Dans son rapport sur les 6e revues des accords au titre de la facilité élargie de crédit et du mécanisme élargi de crédit, qui repose sur des entretiens datant de juin 2024 avec les autorités camerounaises, le Fonds monétaire international (Fmi) enjoint le Cameroun de continuer à agir de manière concrète dans le sens du renforcement de la gouvernance. Si les services de l’institution de Bretton Woods reconnaissent que « les autorités accomplissent des progrès pour ce qui est de renforcer le fondement juridique de la gestion des finances publiques, de faire migrer les opérations sur une plateforme de passation de marchés publics en ligne et de réformer les chapitres communs du budget », ils pensent qu’il y a lieu de mettre le plan d'action pour le renforcement des cadres de préparation, de publication et de suivi des audits des dépenses publiques publié en 2023, qui comprend des recommandations visant à consolider les institutions compétentes, dont la Chambre des comptes de la Cour suprême. Ils nous apprennent également qu’il y a eu des discussions avec le gouvernement sur les modalités de hiérarchisation et de financement du plan de surveillance stratégique.

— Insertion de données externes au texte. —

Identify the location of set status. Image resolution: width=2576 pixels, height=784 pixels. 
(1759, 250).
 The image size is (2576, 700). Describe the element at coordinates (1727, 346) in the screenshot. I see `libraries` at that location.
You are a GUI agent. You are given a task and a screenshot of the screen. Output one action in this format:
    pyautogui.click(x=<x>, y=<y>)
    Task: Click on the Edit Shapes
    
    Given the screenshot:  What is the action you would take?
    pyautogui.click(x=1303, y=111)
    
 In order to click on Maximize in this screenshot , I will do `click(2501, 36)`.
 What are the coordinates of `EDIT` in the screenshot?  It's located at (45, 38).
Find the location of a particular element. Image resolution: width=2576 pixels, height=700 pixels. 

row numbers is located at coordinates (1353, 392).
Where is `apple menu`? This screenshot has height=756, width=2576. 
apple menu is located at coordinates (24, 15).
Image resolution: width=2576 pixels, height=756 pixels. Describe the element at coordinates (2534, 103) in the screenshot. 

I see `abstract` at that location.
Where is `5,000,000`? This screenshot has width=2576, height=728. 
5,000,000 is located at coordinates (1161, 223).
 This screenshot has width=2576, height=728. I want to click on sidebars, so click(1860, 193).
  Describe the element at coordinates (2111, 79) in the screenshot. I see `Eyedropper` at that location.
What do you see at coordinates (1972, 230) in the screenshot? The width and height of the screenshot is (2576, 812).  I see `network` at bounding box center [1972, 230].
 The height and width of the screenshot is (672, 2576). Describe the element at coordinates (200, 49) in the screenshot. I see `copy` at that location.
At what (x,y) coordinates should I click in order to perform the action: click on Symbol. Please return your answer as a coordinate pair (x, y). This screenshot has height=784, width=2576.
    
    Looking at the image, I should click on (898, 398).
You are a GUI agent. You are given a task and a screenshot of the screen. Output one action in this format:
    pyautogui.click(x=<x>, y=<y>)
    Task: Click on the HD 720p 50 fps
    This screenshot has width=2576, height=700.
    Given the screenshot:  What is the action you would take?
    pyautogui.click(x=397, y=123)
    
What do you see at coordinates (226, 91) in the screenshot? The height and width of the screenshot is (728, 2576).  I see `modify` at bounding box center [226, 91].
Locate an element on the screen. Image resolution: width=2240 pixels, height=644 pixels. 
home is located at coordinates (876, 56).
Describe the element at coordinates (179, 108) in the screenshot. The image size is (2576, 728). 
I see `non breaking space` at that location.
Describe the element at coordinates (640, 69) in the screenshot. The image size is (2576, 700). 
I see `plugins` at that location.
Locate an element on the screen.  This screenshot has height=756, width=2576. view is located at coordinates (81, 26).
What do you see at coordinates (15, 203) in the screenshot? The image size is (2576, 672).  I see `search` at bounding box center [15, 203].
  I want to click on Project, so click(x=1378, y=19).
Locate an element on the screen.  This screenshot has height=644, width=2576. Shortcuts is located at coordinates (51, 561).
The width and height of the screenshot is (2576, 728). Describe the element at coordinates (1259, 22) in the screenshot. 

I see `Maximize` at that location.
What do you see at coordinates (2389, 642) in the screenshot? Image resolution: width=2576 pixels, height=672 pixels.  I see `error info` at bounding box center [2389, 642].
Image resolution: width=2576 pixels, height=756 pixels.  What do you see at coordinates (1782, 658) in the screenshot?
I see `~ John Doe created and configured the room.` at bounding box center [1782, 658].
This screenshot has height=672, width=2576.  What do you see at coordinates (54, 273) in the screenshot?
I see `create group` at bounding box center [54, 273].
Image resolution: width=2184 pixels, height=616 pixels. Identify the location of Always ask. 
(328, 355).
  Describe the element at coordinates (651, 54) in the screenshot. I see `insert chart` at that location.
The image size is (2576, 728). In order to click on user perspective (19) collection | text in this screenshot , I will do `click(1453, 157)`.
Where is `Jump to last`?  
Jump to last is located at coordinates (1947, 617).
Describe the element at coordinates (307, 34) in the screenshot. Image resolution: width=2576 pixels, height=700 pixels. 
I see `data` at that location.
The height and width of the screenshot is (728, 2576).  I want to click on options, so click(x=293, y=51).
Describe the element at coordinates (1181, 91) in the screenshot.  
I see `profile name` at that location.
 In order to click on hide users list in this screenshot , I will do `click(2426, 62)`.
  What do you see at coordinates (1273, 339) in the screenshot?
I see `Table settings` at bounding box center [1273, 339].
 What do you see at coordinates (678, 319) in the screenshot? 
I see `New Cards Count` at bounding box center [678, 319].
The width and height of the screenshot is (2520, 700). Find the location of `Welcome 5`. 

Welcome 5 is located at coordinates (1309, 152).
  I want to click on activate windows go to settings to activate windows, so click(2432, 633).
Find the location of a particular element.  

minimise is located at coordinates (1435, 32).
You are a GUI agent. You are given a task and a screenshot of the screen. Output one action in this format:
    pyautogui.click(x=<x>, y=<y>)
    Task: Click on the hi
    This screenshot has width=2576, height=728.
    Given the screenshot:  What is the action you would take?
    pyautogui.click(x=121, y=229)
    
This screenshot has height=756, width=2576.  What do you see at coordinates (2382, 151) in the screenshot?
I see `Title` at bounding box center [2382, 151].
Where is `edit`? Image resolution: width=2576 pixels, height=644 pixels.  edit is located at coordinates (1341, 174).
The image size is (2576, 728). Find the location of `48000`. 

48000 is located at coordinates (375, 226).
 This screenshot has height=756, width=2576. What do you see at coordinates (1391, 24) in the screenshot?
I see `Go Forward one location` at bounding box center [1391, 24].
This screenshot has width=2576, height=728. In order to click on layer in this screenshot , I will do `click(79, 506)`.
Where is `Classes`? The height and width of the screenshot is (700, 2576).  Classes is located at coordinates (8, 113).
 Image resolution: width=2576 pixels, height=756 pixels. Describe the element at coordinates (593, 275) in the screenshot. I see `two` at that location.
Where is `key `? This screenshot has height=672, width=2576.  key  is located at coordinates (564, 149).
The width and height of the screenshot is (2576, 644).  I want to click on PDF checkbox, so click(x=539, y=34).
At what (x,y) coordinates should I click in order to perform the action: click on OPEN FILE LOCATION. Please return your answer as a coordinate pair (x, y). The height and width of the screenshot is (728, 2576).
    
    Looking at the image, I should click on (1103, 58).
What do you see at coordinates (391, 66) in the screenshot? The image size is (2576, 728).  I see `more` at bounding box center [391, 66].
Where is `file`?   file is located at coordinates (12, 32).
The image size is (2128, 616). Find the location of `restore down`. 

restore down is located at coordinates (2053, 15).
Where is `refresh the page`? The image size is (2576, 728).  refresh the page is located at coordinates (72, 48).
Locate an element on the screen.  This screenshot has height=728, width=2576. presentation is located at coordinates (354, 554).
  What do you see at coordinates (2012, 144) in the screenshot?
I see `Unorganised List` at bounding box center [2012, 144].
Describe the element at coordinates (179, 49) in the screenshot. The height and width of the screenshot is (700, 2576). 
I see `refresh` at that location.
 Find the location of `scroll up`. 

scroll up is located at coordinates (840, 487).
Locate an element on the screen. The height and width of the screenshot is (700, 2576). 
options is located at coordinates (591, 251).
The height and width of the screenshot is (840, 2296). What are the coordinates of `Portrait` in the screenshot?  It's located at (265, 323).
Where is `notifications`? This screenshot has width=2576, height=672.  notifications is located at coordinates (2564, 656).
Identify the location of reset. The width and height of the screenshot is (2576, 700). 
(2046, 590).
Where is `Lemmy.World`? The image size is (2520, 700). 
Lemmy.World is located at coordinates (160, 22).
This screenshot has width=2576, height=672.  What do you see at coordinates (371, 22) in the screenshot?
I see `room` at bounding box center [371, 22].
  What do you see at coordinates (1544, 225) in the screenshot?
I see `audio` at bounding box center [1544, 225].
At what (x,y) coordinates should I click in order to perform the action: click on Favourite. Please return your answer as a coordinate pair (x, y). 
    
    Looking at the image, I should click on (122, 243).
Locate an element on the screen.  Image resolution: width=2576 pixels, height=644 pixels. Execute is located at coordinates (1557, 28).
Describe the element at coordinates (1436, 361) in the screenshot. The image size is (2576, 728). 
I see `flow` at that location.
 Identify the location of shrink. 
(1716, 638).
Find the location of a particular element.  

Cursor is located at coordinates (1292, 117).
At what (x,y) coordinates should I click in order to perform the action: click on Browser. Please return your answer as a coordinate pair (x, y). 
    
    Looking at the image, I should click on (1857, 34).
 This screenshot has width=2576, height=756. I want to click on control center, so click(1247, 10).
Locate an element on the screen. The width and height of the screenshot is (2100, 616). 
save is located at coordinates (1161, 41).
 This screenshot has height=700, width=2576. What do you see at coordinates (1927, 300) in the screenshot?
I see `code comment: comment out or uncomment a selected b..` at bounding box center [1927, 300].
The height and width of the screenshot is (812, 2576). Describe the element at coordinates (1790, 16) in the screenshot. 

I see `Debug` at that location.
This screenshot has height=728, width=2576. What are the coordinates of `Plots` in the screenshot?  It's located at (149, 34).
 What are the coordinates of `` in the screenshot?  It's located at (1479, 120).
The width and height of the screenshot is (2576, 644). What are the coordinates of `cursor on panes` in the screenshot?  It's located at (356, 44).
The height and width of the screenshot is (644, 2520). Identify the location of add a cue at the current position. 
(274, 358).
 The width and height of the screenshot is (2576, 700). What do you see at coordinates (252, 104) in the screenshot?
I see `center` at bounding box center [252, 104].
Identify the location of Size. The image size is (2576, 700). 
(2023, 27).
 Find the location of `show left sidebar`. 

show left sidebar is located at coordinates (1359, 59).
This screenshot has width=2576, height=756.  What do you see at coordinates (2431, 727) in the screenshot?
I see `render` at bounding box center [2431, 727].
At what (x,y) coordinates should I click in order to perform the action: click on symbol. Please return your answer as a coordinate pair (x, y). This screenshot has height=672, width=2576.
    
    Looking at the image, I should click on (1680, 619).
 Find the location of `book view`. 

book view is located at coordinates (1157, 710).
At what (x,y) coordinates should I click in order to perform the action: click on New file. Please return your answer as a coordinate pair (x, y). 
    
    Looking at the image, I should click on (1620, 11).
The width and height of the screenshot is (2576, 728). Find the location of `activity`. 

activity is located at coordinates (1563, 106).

« Des discussions sont toujours en cours sur la manière de procéder pour modifier le projet de code des juridictions financières, qui doit être adopté par le Parlement et renforce la mission de la Chambre des comptes ». Parallèlement, les mesures de simplification de la fiscalité et des principales procédures fiscales ont contribué à réduire les risques de corruption », écrit le Fmi. Le renforcement des pouvoir de cette chambre reviendrait, en effet, à donner les pouvoirs à ses juges, après un audit ayant mettant en en évidence des malversations financières dans le cadre de la gestion d’une entité publique, d’engager directement des poursuites judiciaires contre les auteurs, au lieu de se contenter de faire uniquement des recommandations pas tout à fait contraignants en ce qui concerne le déclenchement de l’action publique. Les experts nationaux, eux, plaident même pour la création d’une cour des comptes avec des pouvoirs plus étendus.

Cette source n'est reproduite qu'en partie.